I had to deal with a similar situation at my company and we never found an accurate solution with our manual CMM. Our measurements were as you described. I would suggest trying the following:
1. Make sure your measurement is centered, normal, parallel, etc. Figure out the ideal probe angles and approaches. Minimize all the potential for measurement error.
2. Use your fine adjustment knobs to manually take as many evenly spaced points as you reasonable can. To simplify things we moved each axis .010 and took a normal measurement as best we could.
3. Do you have a calibrated ring gage handy? Near the diameter you are trying to measure? Experiment with that. Take measurements around all 360 degrees, then 180, 90, 45, 40, etc. If you can find a technique that accurately measures a known diameter, you can be more confident in what you're doing.

At any rate, we found we needed 90 degrees in order to get a reasonable amount of error for our tolerance, but as to your original question, I never was able to get it to work perfectly. You could try different measurements like Arc or Point Cloud.

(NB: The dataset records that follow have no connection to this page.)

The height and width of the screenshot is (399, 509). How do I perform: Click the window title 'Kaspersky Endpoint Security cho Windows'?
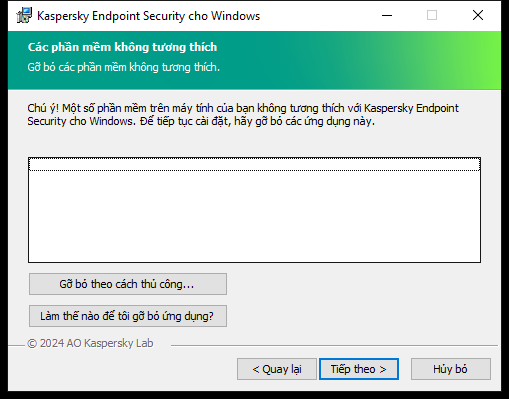pos(148,16)
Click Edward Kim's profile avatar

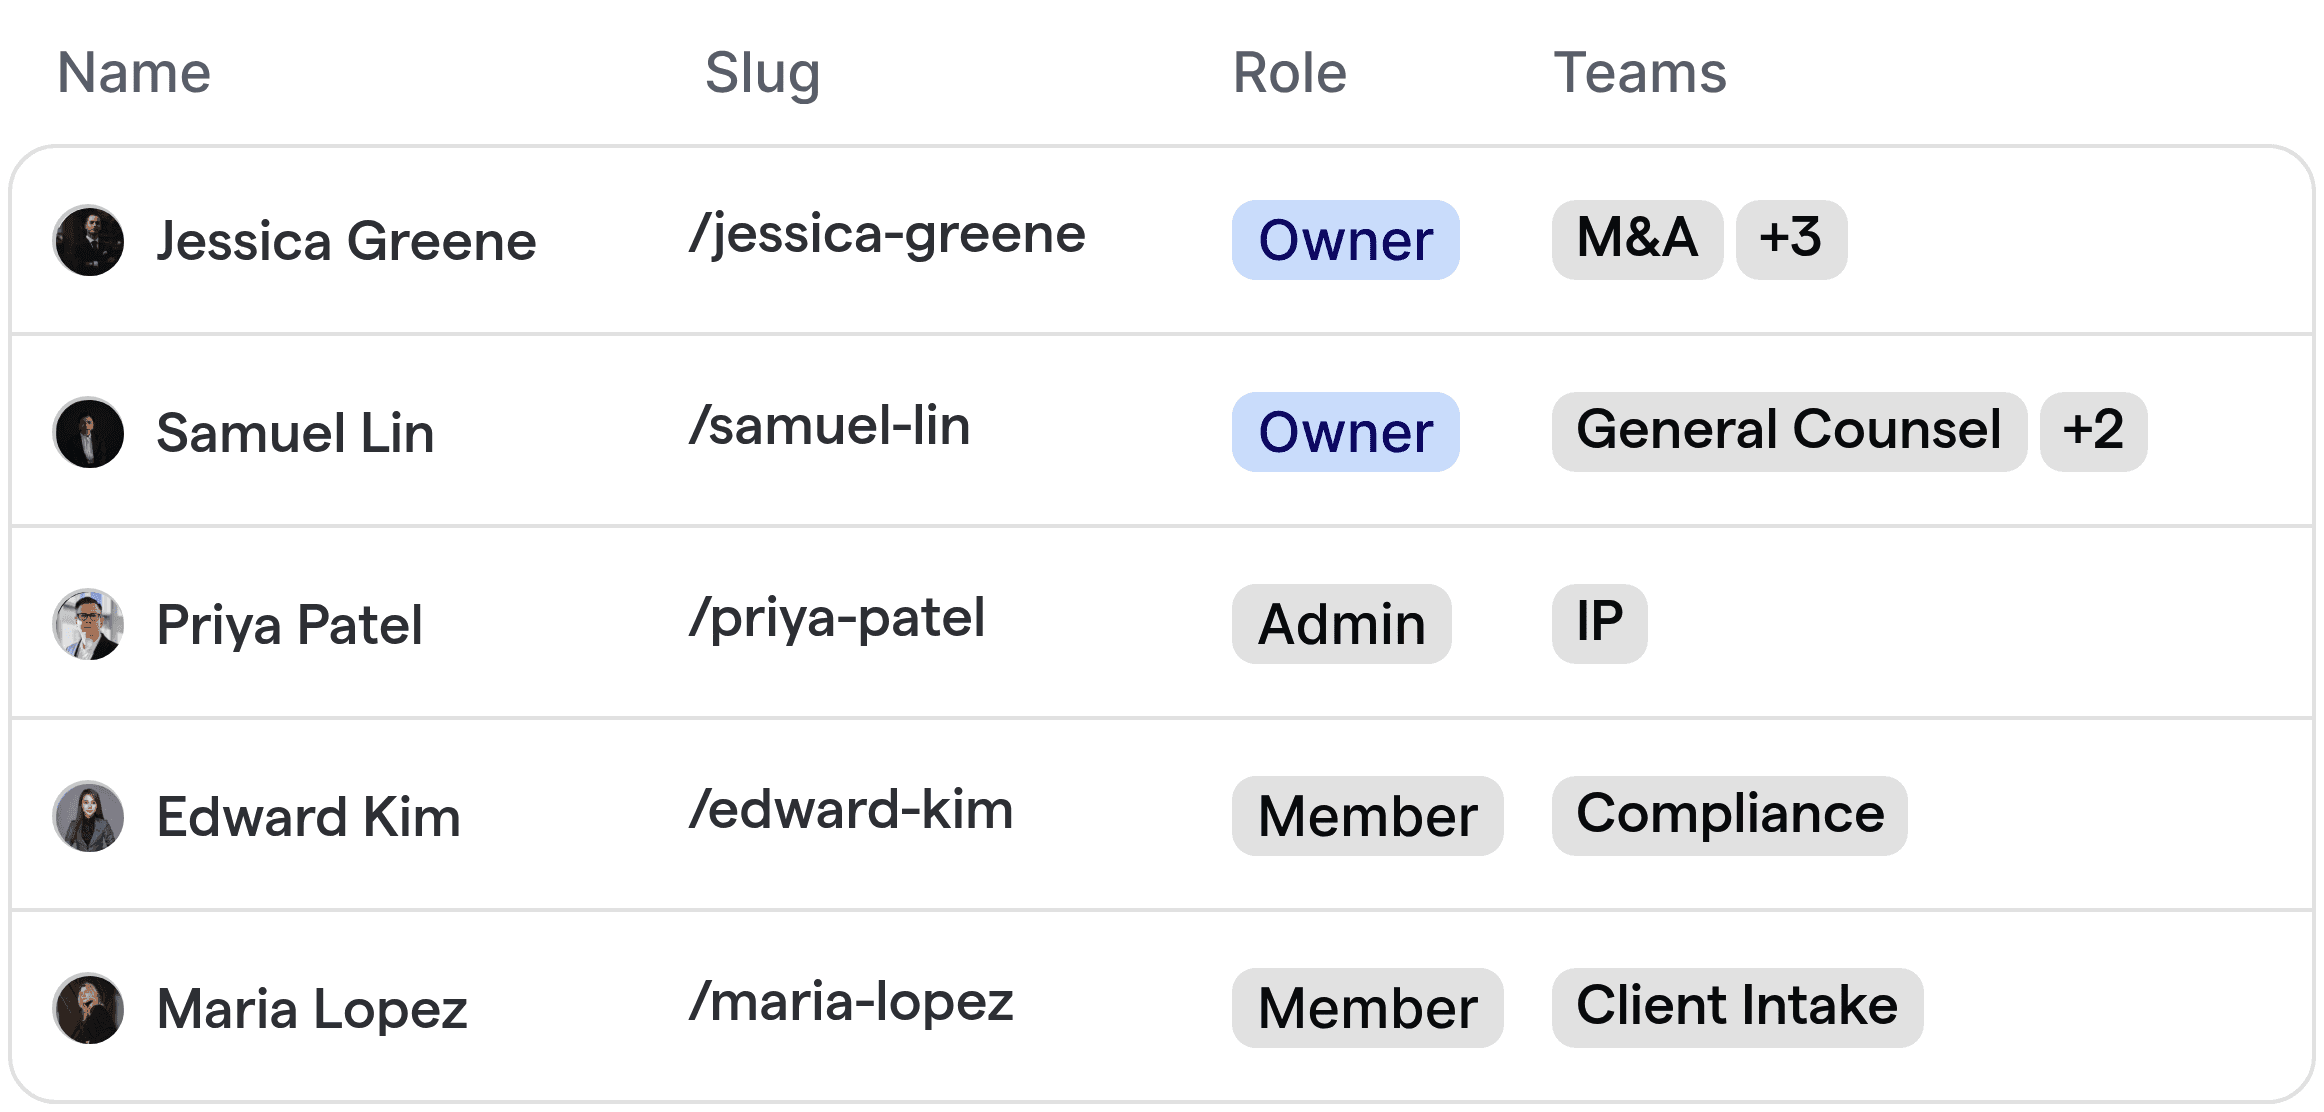point(89,816)
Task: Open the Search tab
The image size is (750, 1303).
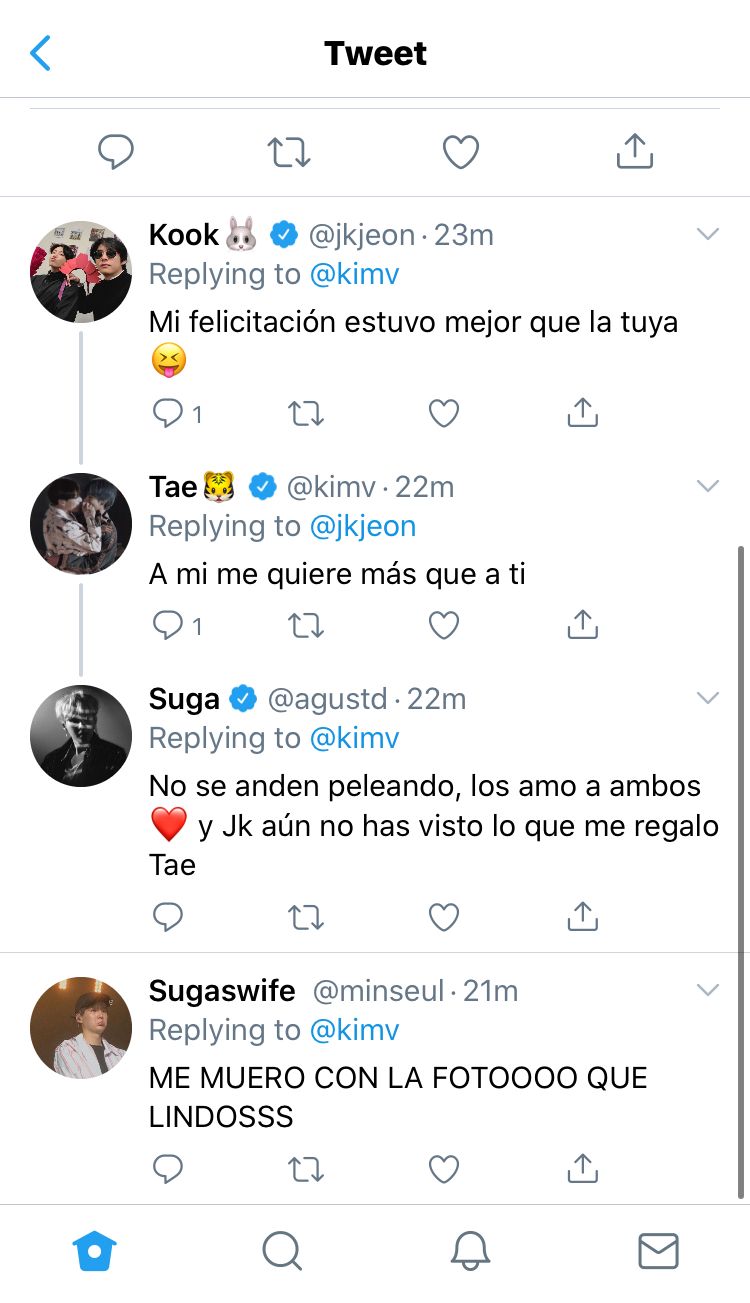Action: coord(281,1251)
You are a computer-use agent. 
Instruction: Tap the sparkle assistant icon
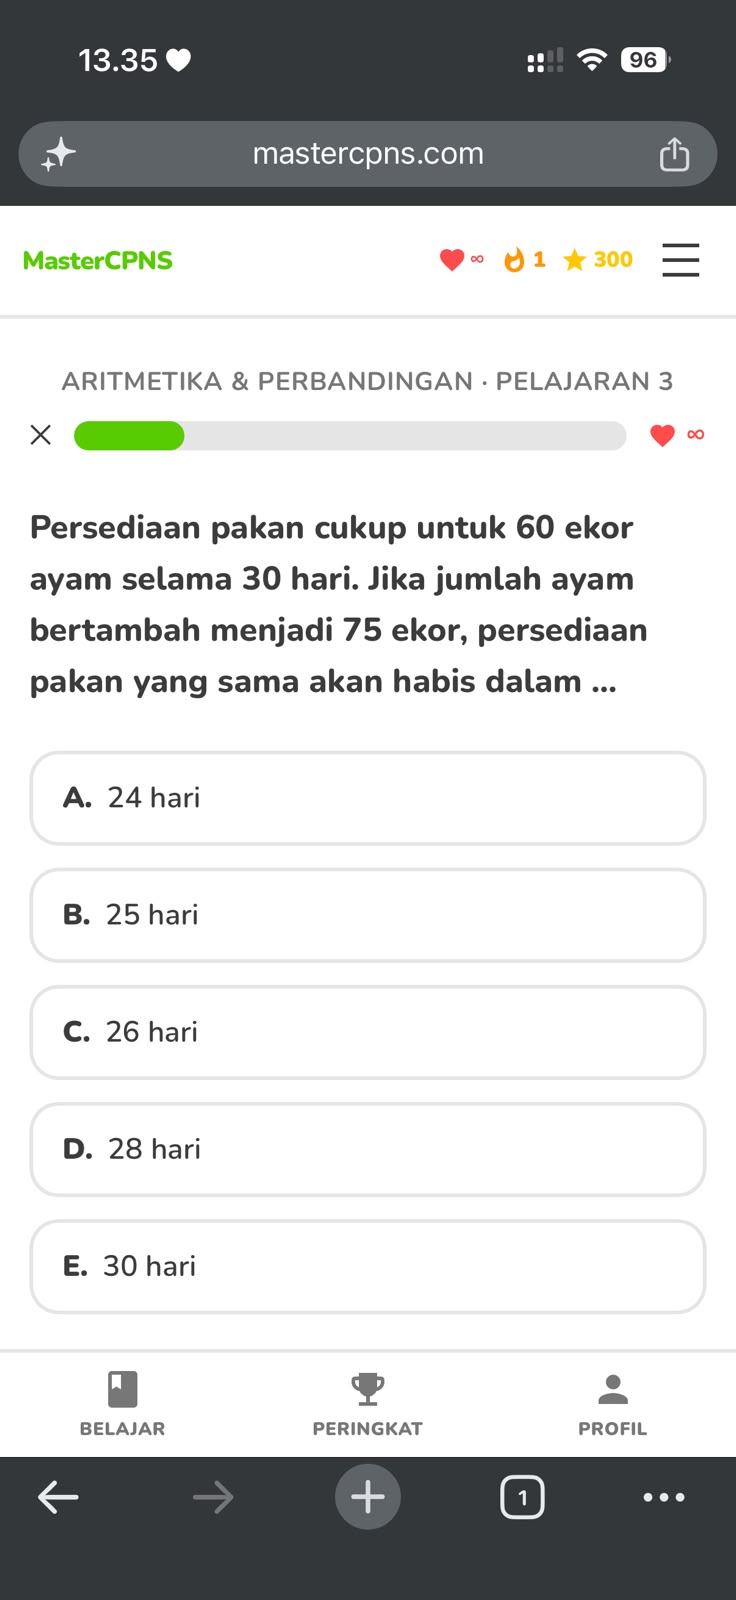[x=58, y=154]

If you want to avoid the CMM try making Go and No-Go gaging, or an optical comparitor.
 
when measuring an arc where you don't have enough of the arc to measure, you need to measure from the theoretical center point to the arc surface.

If you beep along the arc and then ask the cmm to figure it out, the data points are too close together and the results are bullshit, as you have found. You need to measure it the other way around. Create a point at the theoretical center point of the arc, then measure from that point to points along the arc. In theory, all the measurements should be the same, so you may need to jog the center point around a little to get it to work.
 
If your arc is in the X-Y plane, are you locking the Z? Theoretically it shouldn't matter, but you never know.
 
we have gotten better numbers after some digging on the web. The part is a 40 deg ring. We measured the to ends and projected them to a point and aligned te coordinate system to the theoretical center line. And yes we lock the z for XY plane.